Shady Grove was a town in southeastern Pawnee County, Oklahoma, United States, near Lake Keystone. The population was 44 at the 2000 census. In the 2010 census, its population had dropped to 2, and a 2011 news report stated that one of those two had left since the census, leaving it the smallest town in the state. The report explained that the owner of the seven mobile home lots that made up the town had incorporated it in 1997 to avoid being absorbed into a larger municipality, but had dissolved the town in 2006 and died in 2009, and nearly all the tenants had departed. This is not to be confused with the similarly named Shady Grove in Cherokee County, or the Shady Grove in McIntosh County.

==Geography==

According to the United States Census Bureau, the town has a total area of 0.018 sqmi, all land.

==Demographics==
As of the census of 2000, there were 44 people, 18 households, and 14 families residing in the town. The population density was 2,433.4 PD/sqmi. There were 19 housing units at an average density of 1,050.8 /sqmi. The racial makeup of the town was 84.09% White and 15.91% Native American.

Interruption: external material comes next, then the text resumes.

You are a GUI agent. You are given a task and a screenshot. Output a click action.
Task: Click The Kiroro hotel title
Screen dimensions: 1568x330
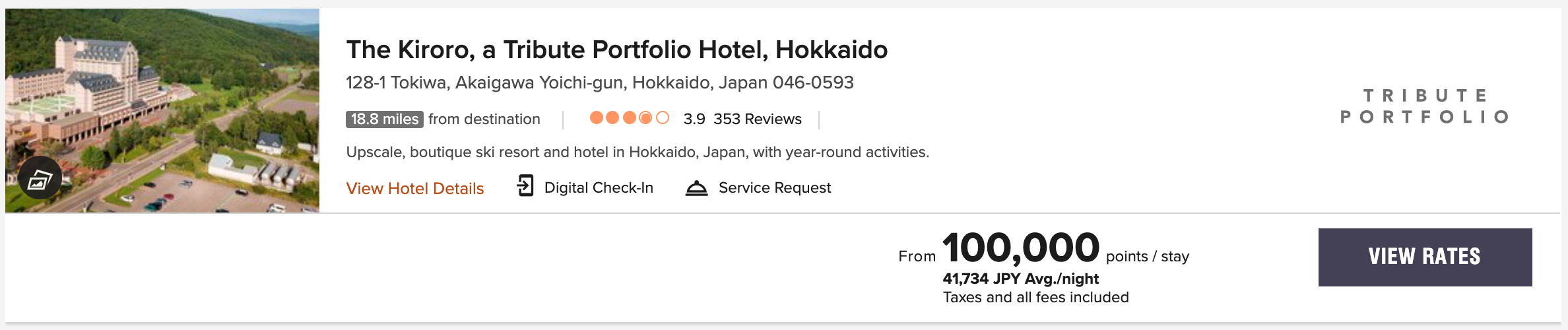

There were 18 households, out of which 33.3% had children under the age of 18 living with them, 50.0% were married couples living together, 22.2% had a female householder with no husband present, and 16.7% were non-families. 11.1% of all households were made up of individuals, and 5.6% had someone living alone who was 65 years of age or older. The average household size was 2.44 and the average family size was 2.67.

In the town, the population was spread out, with 29.5% under the age of 18, 6.8% from 18 to 24, 20.5% from 25 to 44, 29.5% from 45 to 64, and 13.6% who were 65 years of age or older. The median age was 38 years. For every 100 females, there were 76.0 males. For every 100 females age 18 and over, there were 93.8 males.

The median income for a household in the town was $32,500, and the median income for a family was $50,625. Males had a median income of $46,250 versus $40,625 for females. The per capita income for the town was $23,688. There were no families and 9.1% of the population living below the poverty line, including no under eighteens and 40.0% of those over 64.